3 months into Primary 2

When mums come together, there's usually a few key topics we talk about and most times, it will be about the kids.

So, majority of the kids in a mums group that I hang out with have all started formal school.



Inevitably, we share things like how much homework our kids get, how the teachers are helping the kids to settle down in school, especially those in Primary 1; how the kiddos are adapting and all those stuff. Mummies who have school going kids will agree all these sound oh too familiar.



2 months into J starting Primary 2, there's still so much more both the kid and us parents need to get used to. As the saying goes, life is a continuous learning journey. I cannot agree any much more.

I find myself struggling to strike that balance for the kid. Trying not to be the helicopter mum, not pressuring him to always keep studying. Yet, the pace and level of difficulty of the subjects have increased, very much more than I expected. It is probably also a product of the kind of mum I have been all these while and the promise I made to myself as Jo was growing up.

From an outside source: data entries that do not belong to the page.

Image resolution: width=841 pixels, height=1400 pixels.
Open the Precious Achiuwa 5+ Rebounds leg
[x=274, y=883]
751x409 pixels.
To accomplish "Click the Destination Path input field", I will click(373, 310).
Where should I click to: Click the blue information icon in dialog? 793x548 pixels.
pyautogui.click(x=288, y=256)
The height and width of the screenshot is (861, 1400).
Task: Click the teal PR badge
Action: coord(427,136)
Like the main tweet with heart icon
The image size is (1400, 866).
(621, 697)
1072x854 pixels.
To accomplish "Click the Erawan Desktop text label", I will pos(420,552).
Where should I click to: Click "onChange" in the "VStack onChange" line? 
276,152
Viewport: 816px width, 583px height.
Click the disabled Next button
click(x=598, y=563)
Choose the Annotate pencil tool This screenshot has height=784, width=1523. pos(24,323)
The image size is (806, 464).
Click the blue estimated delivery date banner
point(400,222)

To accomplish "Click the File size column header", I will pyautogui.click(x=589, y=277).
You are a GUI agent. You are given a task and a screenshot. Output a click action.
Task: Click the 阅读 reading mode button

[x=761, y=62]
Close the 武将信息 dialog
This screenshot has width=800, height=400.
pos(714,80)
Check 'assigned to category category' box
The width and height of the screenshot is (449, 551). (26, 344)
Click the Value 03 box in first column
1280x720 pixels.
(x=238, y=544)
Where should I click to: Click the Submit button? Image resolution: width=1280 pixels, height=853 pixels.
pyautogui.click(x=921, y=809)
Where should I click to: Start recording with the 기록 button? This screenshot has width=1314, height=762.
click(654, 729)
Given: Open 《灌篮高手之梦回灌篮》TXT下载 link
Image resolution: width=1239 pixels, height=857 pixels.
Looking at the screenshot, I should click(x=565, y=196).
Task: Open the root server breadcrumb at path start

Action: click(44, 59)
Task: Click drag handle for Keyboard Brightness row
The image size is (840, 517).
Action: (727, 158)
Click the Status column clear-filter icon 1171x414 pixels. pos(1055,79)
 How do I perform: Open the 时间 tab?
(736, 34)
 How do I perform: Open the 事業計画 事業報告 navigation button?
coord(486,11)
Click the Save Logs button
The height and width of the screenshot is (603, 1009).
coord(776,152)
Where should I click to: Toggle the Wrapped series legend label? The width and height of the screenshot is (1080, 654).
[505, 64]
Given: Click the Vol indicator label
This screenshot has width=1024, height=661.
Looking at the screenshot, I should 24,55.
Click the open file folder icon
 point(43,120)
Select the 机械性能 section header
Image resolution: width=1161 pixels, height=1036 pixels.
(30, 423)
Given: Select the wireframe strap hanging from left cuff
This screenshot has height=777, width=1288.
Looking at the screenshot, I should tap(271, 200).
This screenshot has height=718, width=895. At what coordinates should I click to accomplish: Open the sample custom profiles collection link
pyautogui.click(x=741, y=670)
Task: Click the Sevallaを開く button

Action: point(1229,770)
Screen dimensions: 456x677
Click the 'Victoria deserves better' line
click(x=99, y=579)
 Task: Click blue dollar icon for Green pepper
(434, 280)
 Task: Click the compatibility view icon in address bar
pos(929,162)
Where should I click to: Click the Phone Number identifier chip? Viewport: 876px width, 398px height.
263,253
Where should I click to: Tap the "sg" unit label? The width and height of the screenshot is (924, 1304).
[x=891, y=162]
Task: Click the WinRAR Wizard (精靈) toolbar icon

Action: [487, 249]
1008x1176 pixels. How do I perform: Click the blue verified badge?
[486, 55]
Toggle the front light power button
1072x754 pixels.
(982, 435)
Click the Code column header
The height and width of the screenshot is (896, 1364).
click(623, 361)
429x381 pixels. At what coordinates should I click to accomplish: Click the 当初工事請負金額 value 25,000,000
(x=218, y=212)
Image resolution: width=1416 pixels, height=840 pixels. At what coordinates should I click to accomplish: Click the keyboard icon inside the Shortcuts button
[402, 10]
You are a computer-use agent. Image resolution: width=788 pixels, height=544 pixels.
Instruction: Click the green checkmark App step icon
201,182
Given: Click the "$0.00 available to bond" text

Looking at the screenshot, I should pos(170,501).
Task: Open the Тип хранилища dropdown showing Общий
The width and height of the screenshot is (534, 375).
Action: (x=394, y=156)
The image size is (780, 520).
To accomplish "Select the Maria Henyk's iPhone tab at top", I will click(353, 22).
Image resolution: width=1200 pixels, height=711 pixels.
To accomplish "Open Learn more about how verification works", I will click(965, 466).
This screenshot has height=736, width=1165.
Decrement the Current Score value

My promise to my children and myself is,

To let them grow at their own pace and ability. To never pressure them into doing things we deem as the best for them, but to encourage the right behaviour  towards their studies, and their lives. To let them experience the ways of the world yet be right there for them no matter what happens.

And, it certainly is a tall order because at the back all this self-imposed positivity, #adulting is hard.

Managing emotions on a day to day basis of not only the family's but at work and socially takes being a mom to this primary school-goer quite a challenge.

Some of the more obvious challenges we faced included getting the kid used to going to school again.

He has gotten used to 6 weeks of doing nothing very much but YouTube, Fortnite and Roblox. Yes, partly my doing since I didn't have much planned for him over the year end school holidays.

We also started him on student care this year, because we wanted him spend time after school more constructively. We noticed in Primary 1, when he does have homework, he usually waited for me to reach home from work to get that done with him.

It is probably one of the best decisions we made. While he resisted with some whining initially, 3 months down the road, he constantly asks to go to student care because he knows if he does his work diligently, studied his spelling and all at student care, we don't really come down hard on him in the evenings as long as he goes to bed by 9pm. It's win-win on all fronts.

The main thing we had to deal with really is the intensity and level of difficulty of school work. It was like honeymoon of formal school has abruptly come to an end, and reality is biting us.

And if I say I am not worried at all, I am lying. And fear sometimes leads me to think about how I need to help J catch-up and even stay ahead. But, for now, I am still exercising some self-control. Sticking to my guts and letting J take the lead in his studies. And, I will just play the role of his sounding board. To prompt him with questions that he can hopefully reflect upon.

Other than the COVID-19 season, which is a story for another time, how has school and mothering been for quarter one of 2020?